Word and element locating data:
※ ※ ※

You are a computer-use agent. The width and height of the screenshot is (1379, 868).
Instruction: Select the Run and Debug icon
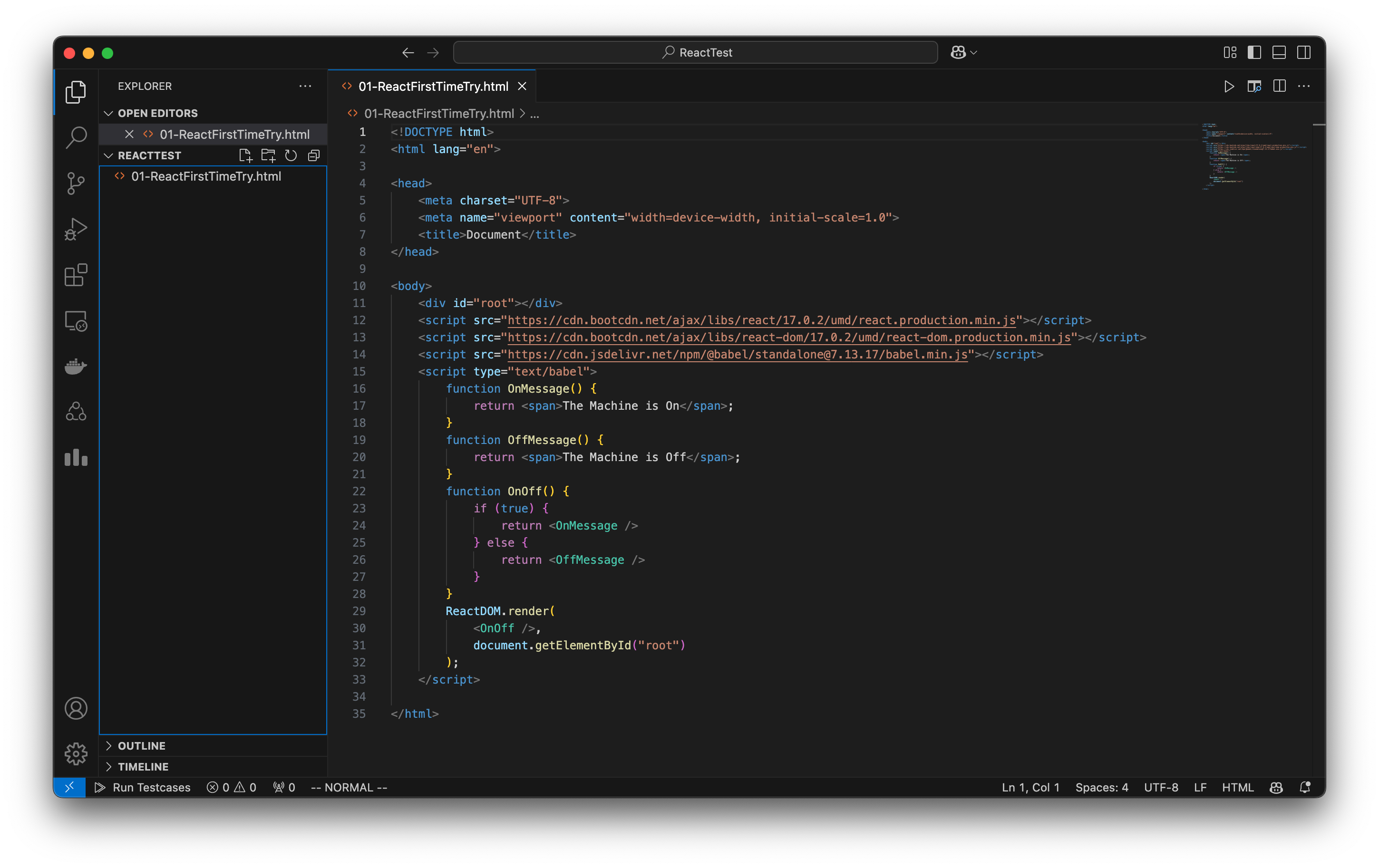[x=75, y=229]
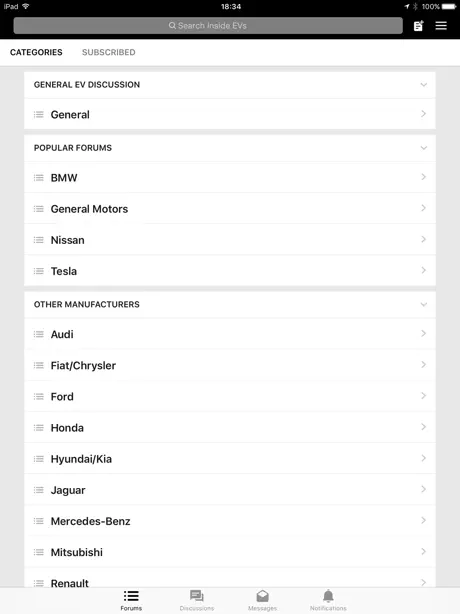Open the Discussions bottom bar icon
This screenshot has width=460, height=614.
(x=197, y=596)
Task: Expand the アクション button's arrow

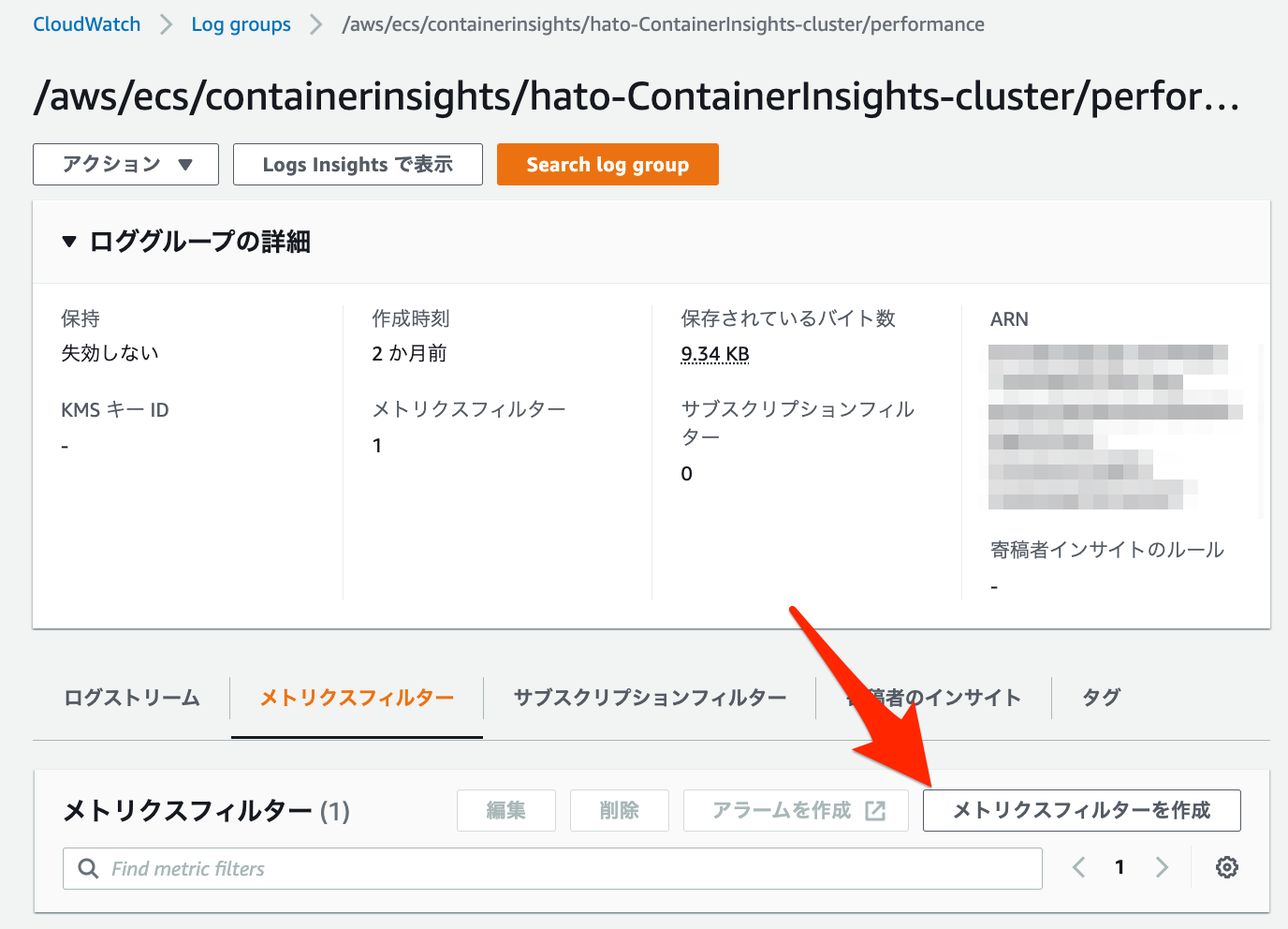Action: [x=185, y=164]
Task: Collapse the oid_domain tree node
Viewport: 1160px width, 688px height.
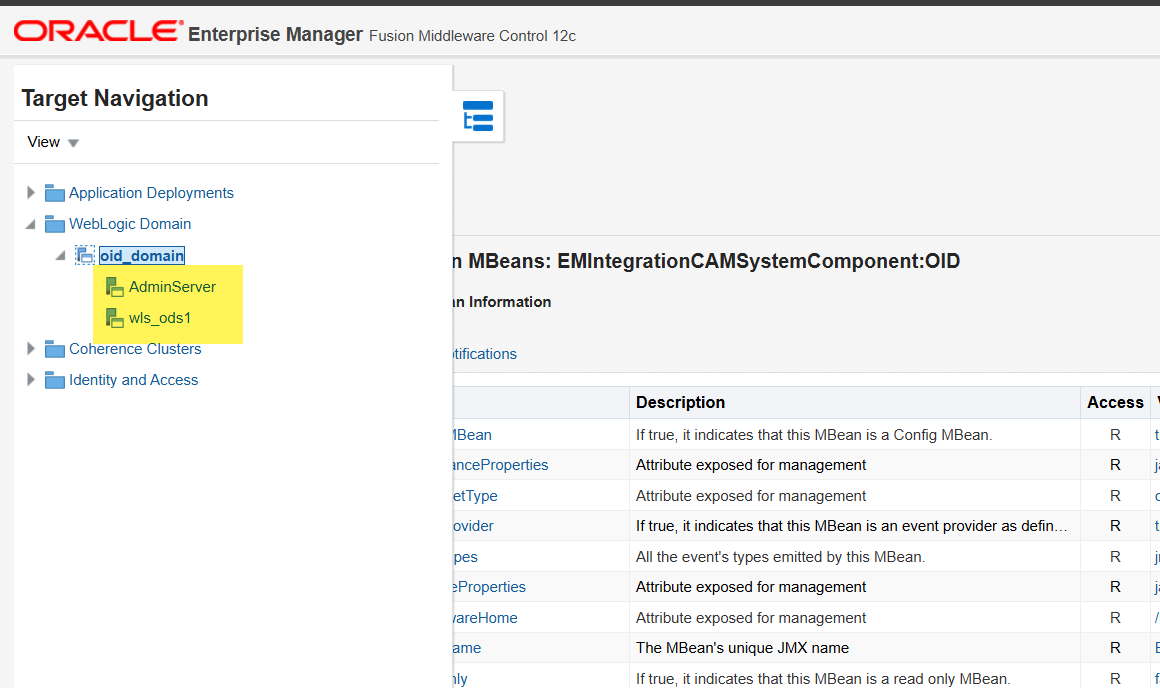Action: [61, 256]
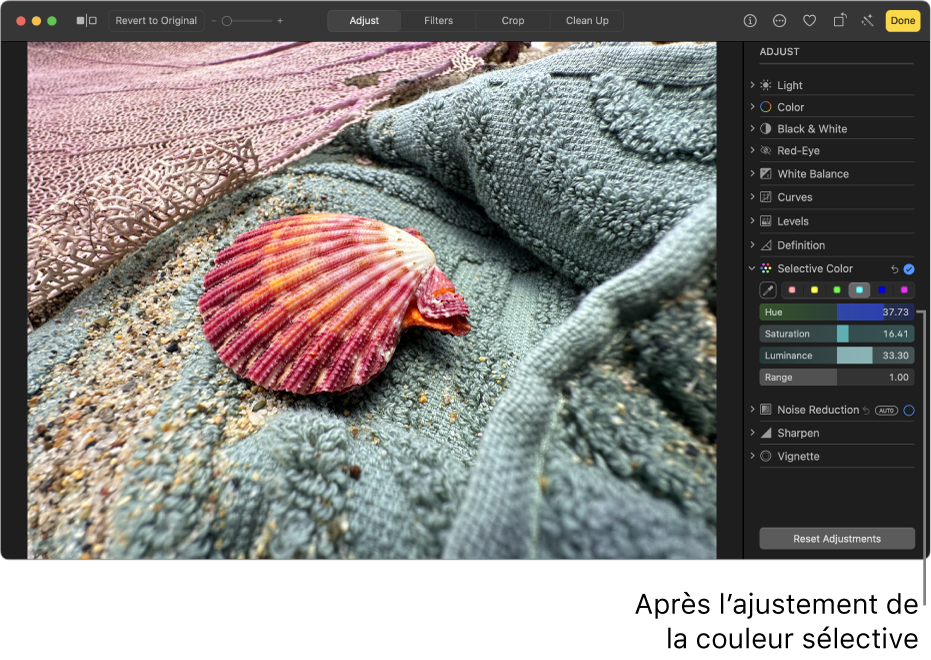Switch to the Filters tab
931x660 pixels.
point(438,21)
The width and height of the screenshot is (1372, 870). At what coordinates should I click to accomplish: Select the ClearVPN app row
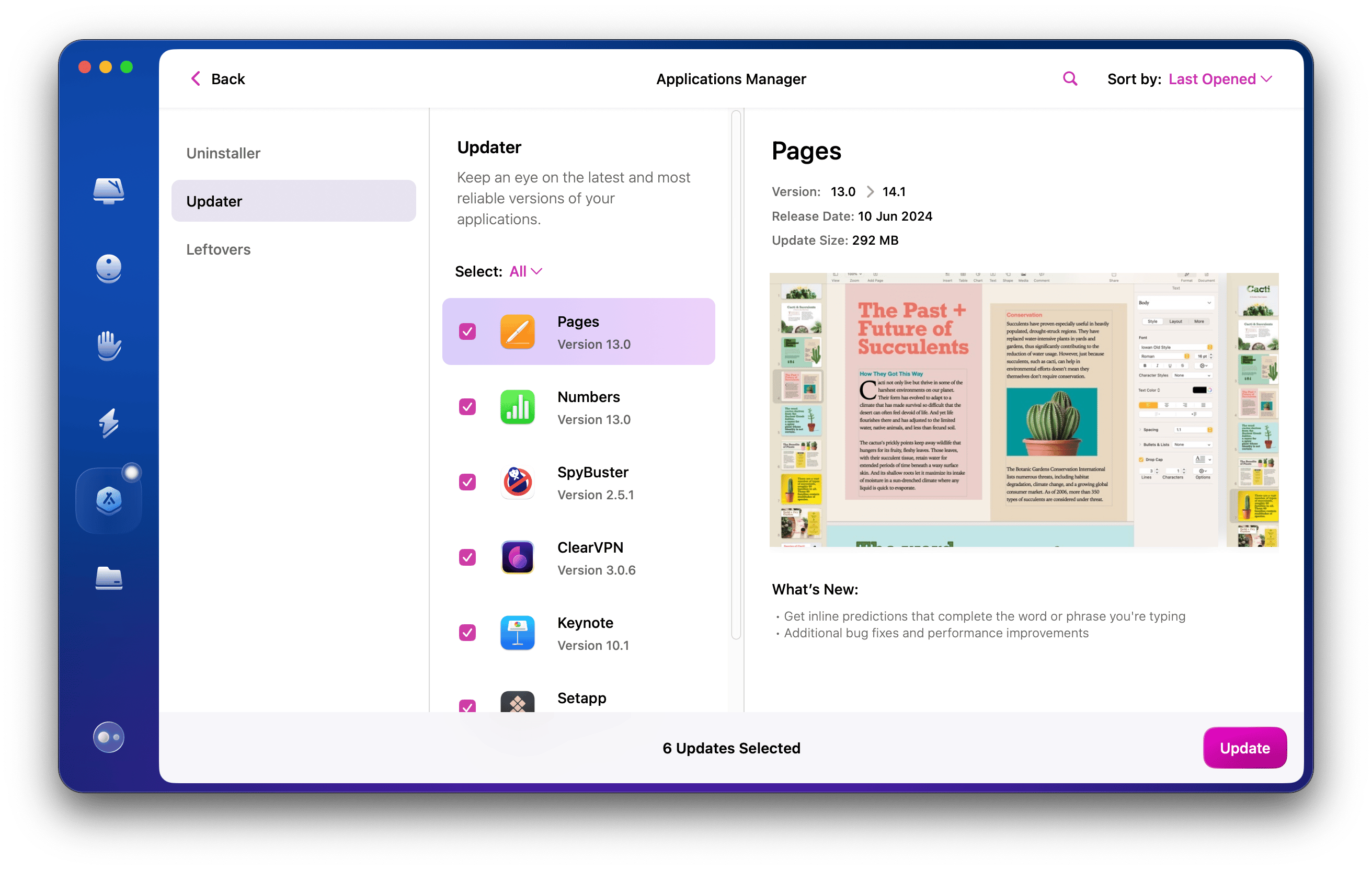(578, 557)
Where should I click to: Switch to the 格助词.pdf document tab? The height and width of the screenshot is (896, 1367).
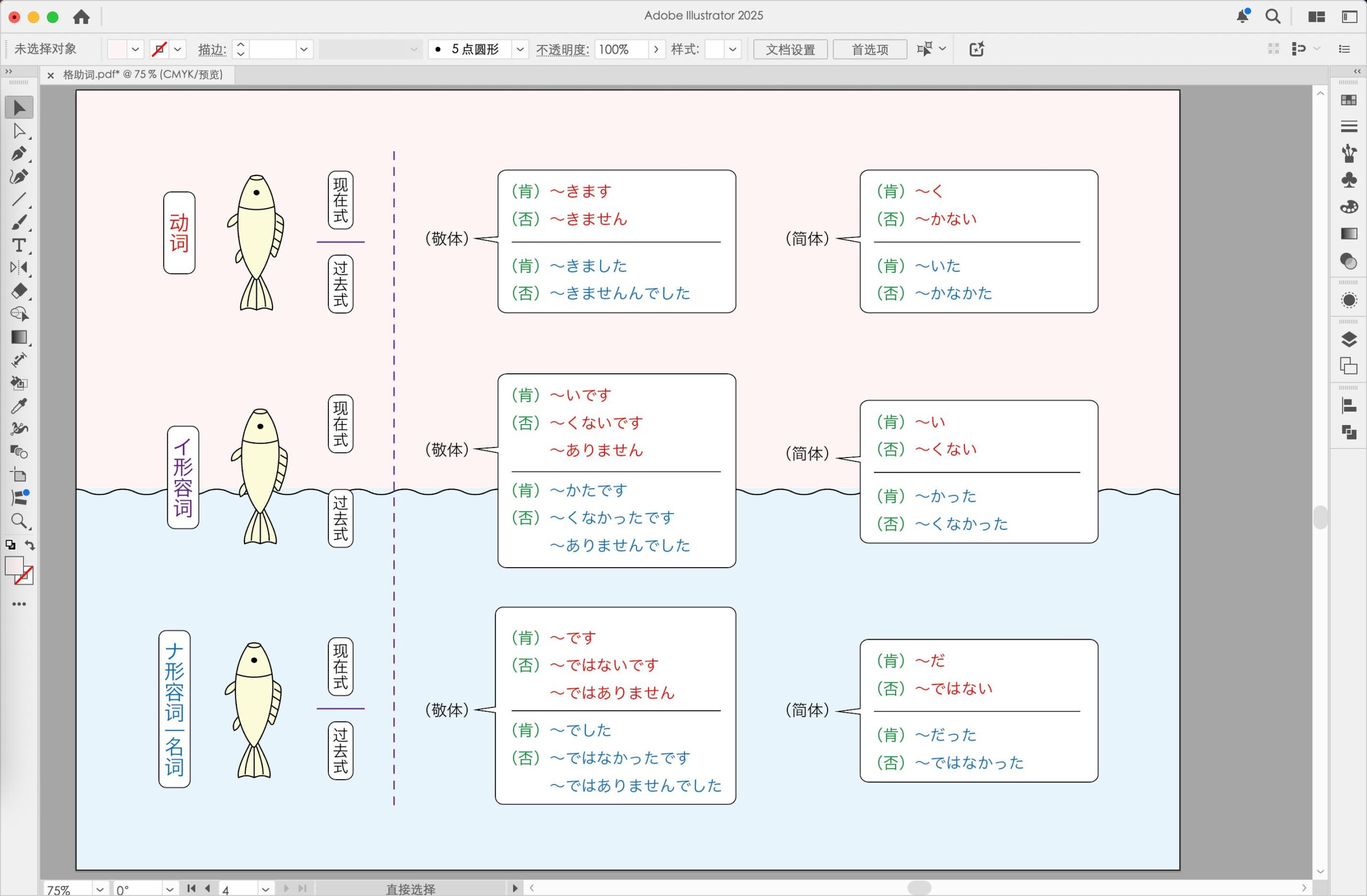pos(143,75)
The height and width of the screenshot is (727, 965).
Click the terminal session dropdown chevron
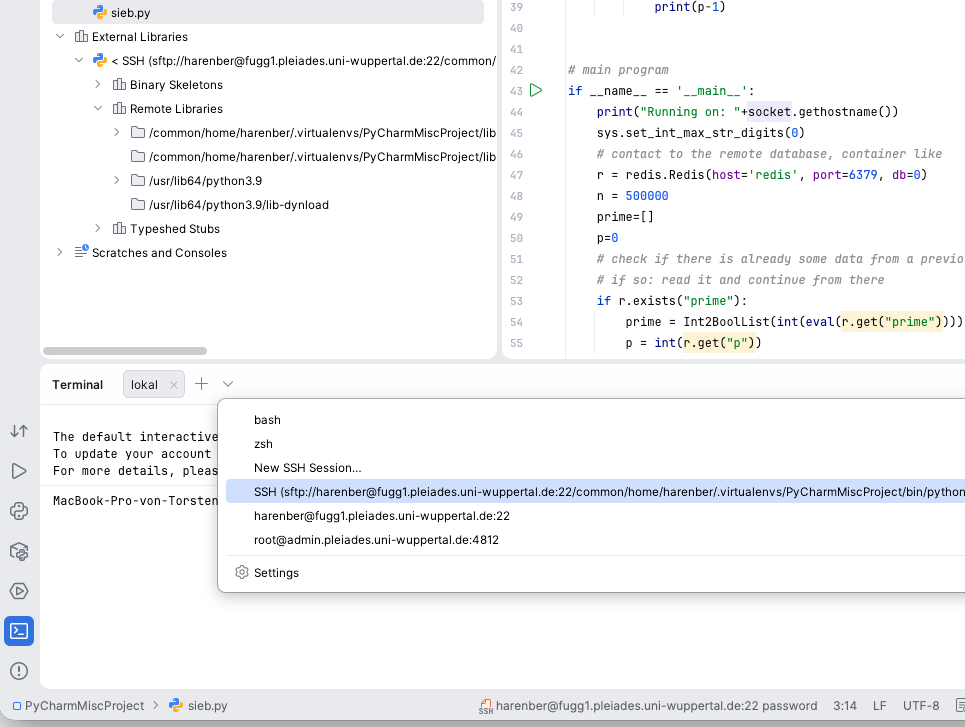coord(228,384)
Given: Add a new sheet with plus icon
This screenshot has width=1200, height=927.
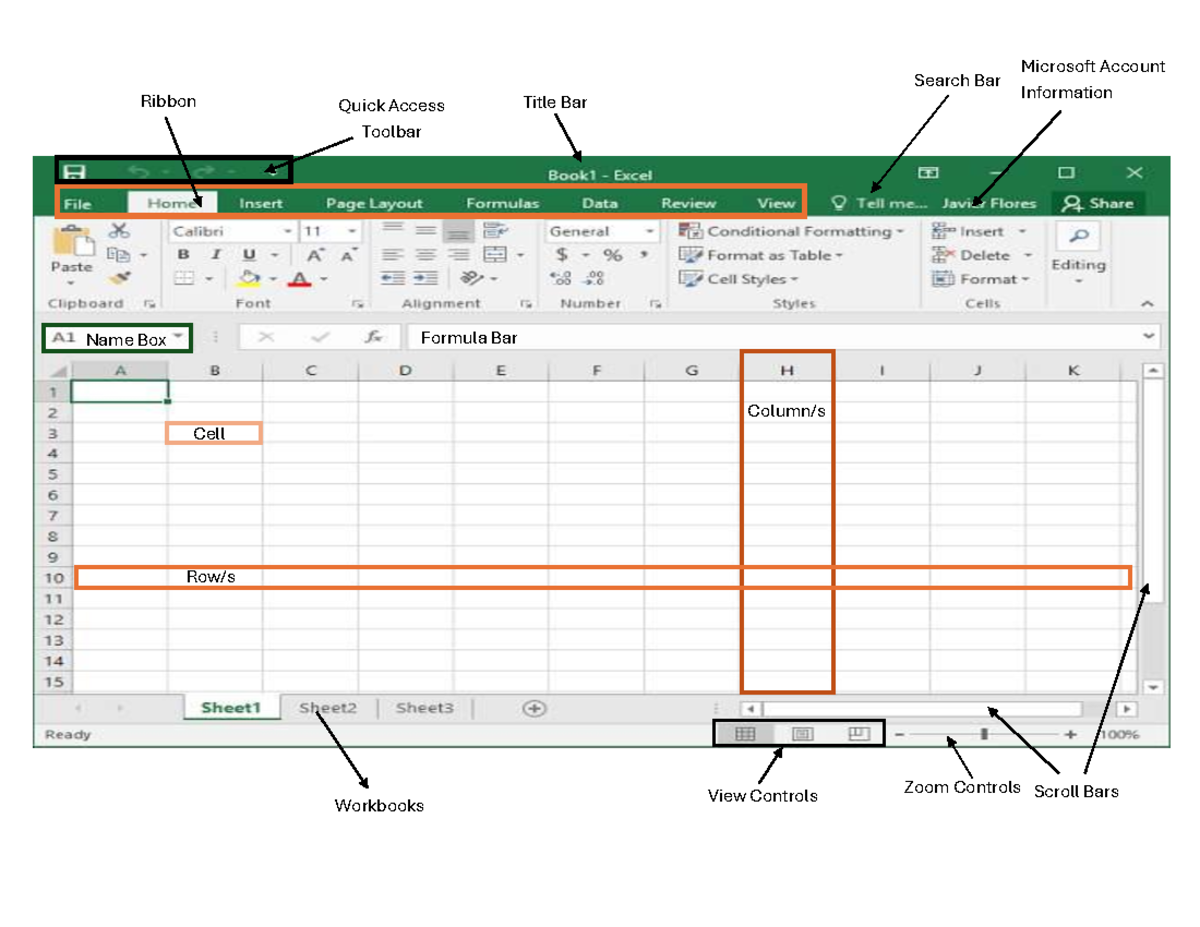Looking at the screenshot, I should (535, 709).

※ ※ ※

GIVEN INSTRUCTION
Repeat every line of the listing exactly as it stands, leaving out the pictures.

CORRECT ANSWER
You are a computer-use agent. The width and height of the screenshot is (1379, 868).
Instruction: Select the Run and Debug icon
[x=75, y=229]
Open the Discussions bottom bar icon
This screenshot has width=460, height=614.
(x=197, y=596)
Task: Expand the アクション button's arrow

Action: [x=185, y=164]
Task: Collapse the oid_domain tree node
Viewport: 1160px width, 688px height.
Action: [61, 256]
Switch to the Filters tab
931x660 pixels.
point(438,21)
The width and height of the screenshot is (1372, 870). At what coordinates should I click to accomplish: Select the ClearVPN app row
(578, 557)
Where should I click to: Switch to the 格助词.pdf document tab? The height and width of the screenshot is (896, 1367).
pos(143,75)
The height and width of the screenshot is (727, 965).
Click the terminal session dropdown chevron
coord(228,384)
Given: Add a new sheet with plus icon
This screenshot has width=1200, height=927.
Looking at the screenshot, I should (535, 709).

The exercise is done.